**Supplied data**
● ● ●

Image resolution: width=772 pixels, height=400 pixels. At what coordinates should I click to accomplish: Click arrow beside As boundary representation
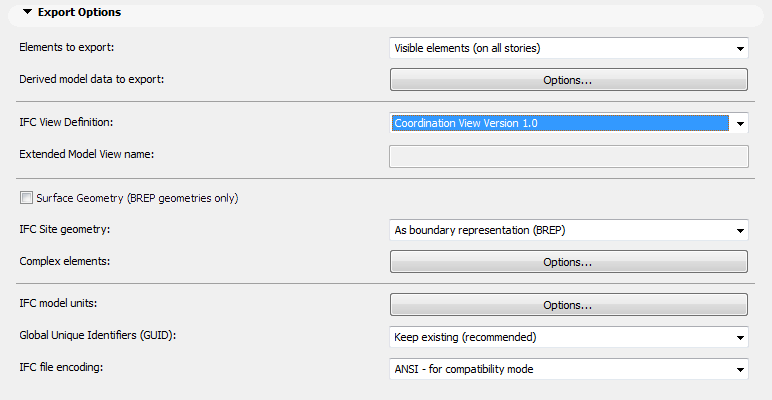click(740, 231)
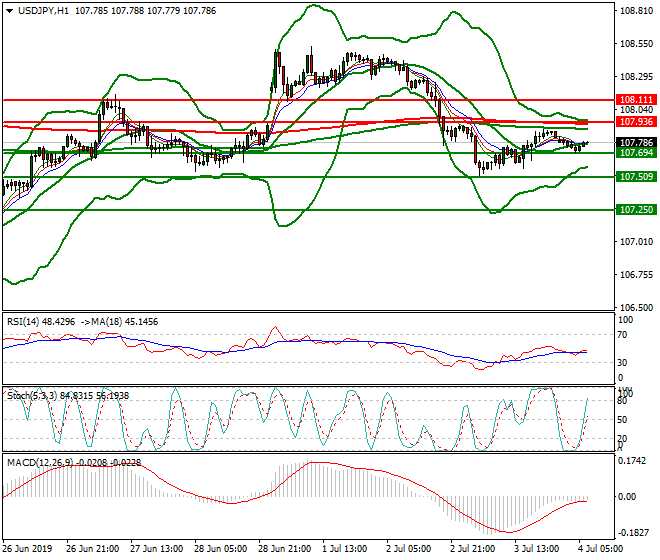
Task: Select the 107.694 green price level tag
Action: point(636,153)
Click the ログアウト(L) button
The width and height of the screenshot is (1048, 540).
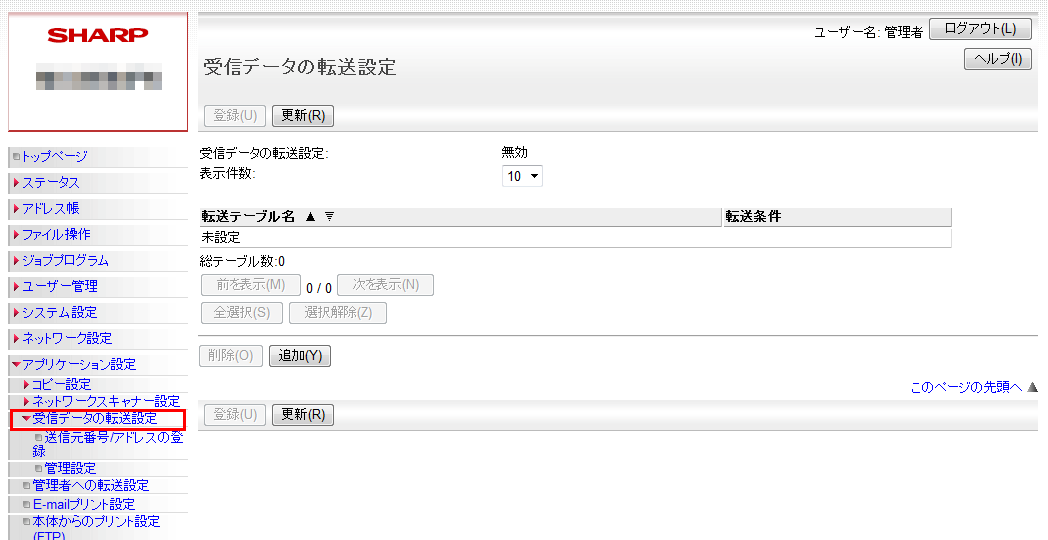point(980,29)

● ● ●

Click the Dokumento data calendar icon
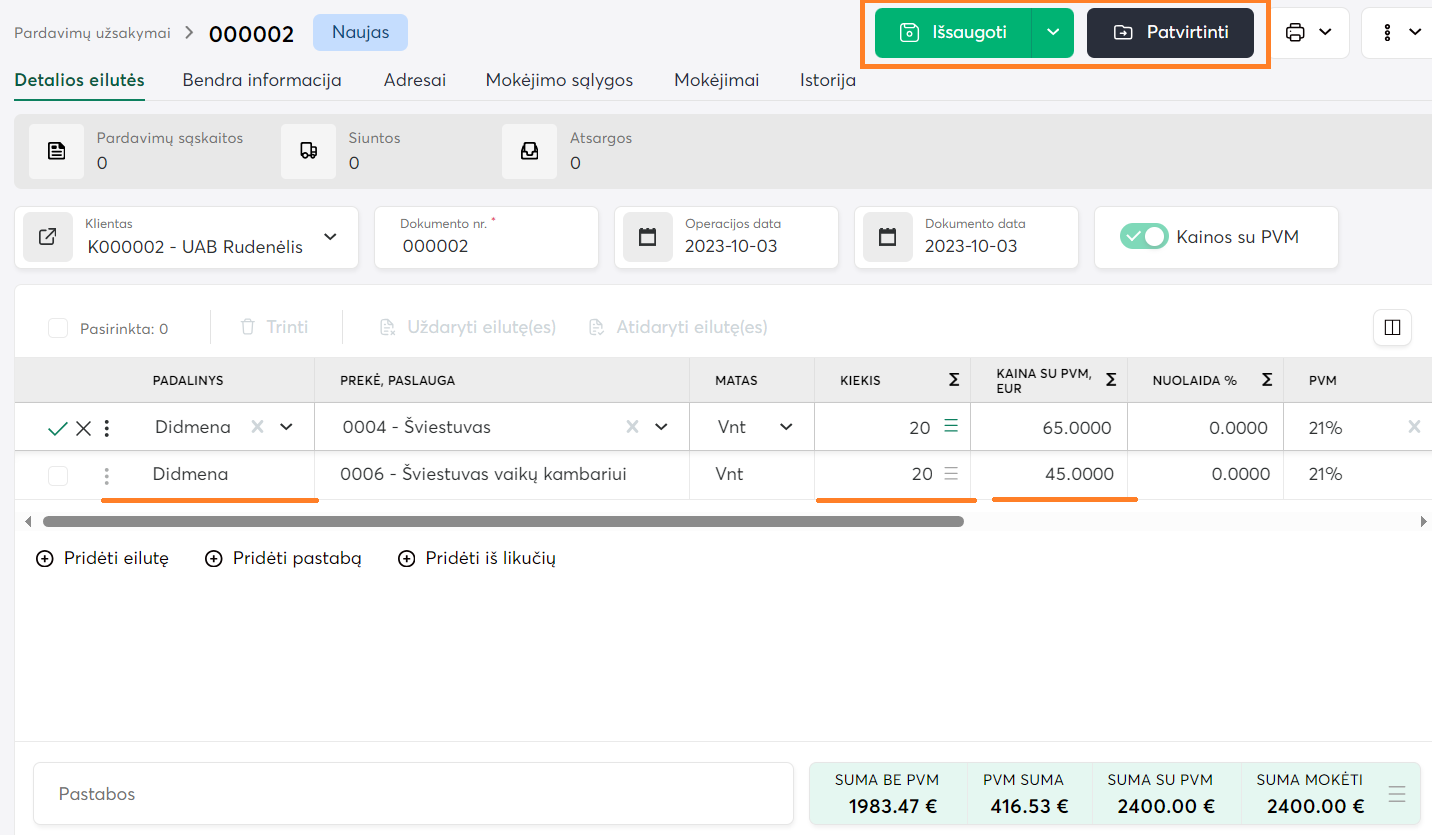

● ● ●

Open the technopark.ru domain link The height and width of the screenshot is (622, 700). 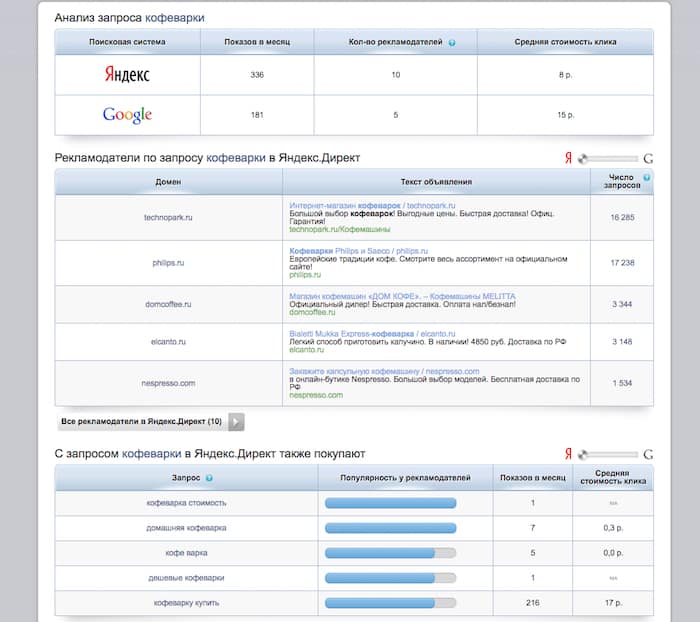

● ● ●

**Goal**
Rewrite the records from the line that contains "Image resolution: width=772" through the line that contains "point(980,29)", changing "button" to "control" and leaving everything else as it is. Leave the pictures out.

**Written solution**
Image resolution: width=772 pixels, height=400 pixels. At what coordinates should I click to accomplish: Click arrow beside As boundary representation
click(740, 231)
Task: Select the 107.694 green price level tag
Action: point(636,153)
Click the ログアウト(L) control
The width and height of the screenshot is (1048, 540).
point(980,29)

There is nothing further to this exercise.